Exercise 1: In the passage about the Shakespeare institute, change "students" to "learners" and give back the part starting with "Obviously a two" and going on through "performance sensibility .".

Using folio and quarto texts we closely examined the meaning, rhythm, and
imagery of the language. The basic structure of this work formed a large part
of the Summer preparation prior to the first gathering in September (see a copy
on the pages following this statement). We took Macbeth as our text since we
would be seeing this play twice during the year, and since it is a play often
taught in universities and high schools. Not only was this prior work geared
for us to hit the ground running, but to assimilate personal investigation of
the text outside the harassment of the school year. A second
acting/performance project for the second half of the year involved a scene for
two participants and was freely chosen from the Shakespeare canon. These scenes
were then available for the five British actors performing in ACTER's Macbeth
to look at and comment on.
Obviously a two to three year actor's training could not be given in what
amounted to a few days of work, but sufficient material could be presented to
give participants the means to explore the text as actors. Certain revelations
of character and meaning and relationships emerge in rehearsal that are not
always apparent in reading the page. For students this direct physical
confrontation of the scene is often more meaningful than reading but has to be
well prepared for. Literature students should not be involved in a false
acting training, but the work studied at the Institute was to encourage
faculty to set students well chosen scenes to act that reveal the essence or
the controversies of the play under study, or to show video extracts of the
plays with a performance sensibility .

Information shown:
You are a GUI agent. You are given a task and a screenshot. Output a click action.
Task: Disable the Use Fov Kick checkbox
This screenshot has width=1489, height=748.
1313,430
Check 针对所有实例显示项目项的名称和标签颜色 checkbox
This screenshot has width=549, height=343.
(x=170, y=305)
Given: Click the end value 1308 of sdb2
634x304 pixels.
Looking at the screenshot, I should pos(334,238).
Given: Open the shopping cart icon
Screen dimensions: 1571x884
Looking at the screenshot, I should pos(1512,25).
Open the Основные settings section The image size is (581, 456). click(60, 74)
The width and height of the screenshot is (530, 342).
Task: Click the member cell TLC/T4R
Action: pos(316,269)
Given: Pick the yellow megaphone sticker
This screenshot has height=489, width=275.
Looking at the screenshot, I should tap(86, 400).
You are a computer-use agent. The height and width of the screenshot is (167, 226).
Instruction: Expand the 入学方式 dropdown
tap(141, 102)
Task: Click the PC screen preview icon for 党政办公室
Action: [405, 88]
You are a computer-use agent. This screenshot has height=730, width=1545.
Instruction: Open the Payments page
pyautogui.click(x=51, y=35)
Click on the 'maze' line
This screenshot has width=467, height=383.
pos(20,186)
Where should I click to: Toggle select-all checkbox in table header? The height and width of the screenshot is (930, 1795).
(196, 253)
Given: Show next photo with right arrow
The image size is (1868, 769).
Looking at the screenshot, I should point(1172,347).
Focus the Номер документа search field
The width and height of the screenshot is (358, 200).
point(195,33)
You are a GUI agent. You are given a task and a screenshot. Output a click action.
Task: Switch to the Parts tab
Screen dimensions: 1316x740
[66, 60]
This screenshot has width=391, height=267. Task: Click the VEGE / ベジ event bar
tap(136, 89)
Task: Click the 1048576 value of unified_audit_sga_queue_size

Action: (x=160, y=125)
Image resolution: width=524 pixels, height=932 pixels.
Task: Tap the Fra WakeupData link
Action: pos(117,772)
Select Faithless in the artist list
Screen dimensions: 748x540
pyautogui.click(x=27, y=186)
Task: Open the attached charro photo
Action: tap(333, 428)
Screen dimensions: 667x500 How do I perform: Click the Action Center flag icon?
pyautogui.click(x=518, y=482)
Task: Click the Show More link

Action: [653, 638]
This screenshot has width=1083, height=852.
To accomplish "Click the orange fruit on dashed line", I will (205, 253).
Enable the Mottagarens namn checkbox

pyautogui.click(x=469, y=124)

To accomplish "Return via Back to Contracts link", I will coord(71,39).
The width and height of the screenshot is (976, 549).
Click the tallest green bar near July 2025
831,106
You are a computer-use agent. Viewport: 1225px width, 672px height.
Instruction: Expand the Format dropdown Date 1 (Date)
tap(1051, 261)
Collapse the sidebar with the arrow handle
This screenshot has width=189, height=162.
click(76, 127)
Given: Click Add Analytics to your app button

Exercise 2: Repeat word for word the lines of the listing, starting with the line with "You are a computer-use agent. Viewport: 1225px" and going on through the line with "click(76, 127)".

Full response 1:
Obviously a two to three year actor's training could not be given in what
amounted to a few days of work, but sufficient material could be presented to
give participants the means to explore the text as actors. Certain revelations
of character and meaning and relationships emerge in rehearsal that are not
always apparent in reading the page. For learners this direct physical
confrontation of the scene is often more meaningful than reading but has to be
well prepared for. Literature learners should not be involved in a false
acting training, but the work studied at the Institute was to encourage
faculty to set learners well chosen scenes to act that reveal the essence or
the controversies of the play under study, or to show video extracts of the
plays with a performance sensibility .

Full response 2:
You are a computer-use agent. Viewport: 1225px width, 672px height.
Instruction: Expand the Format dropdown Date 1 (Date)
tap(1051, 261)
Collapse the sidebar with the arrow handle
This screenshot has width=189, height=162.
click(76, 127)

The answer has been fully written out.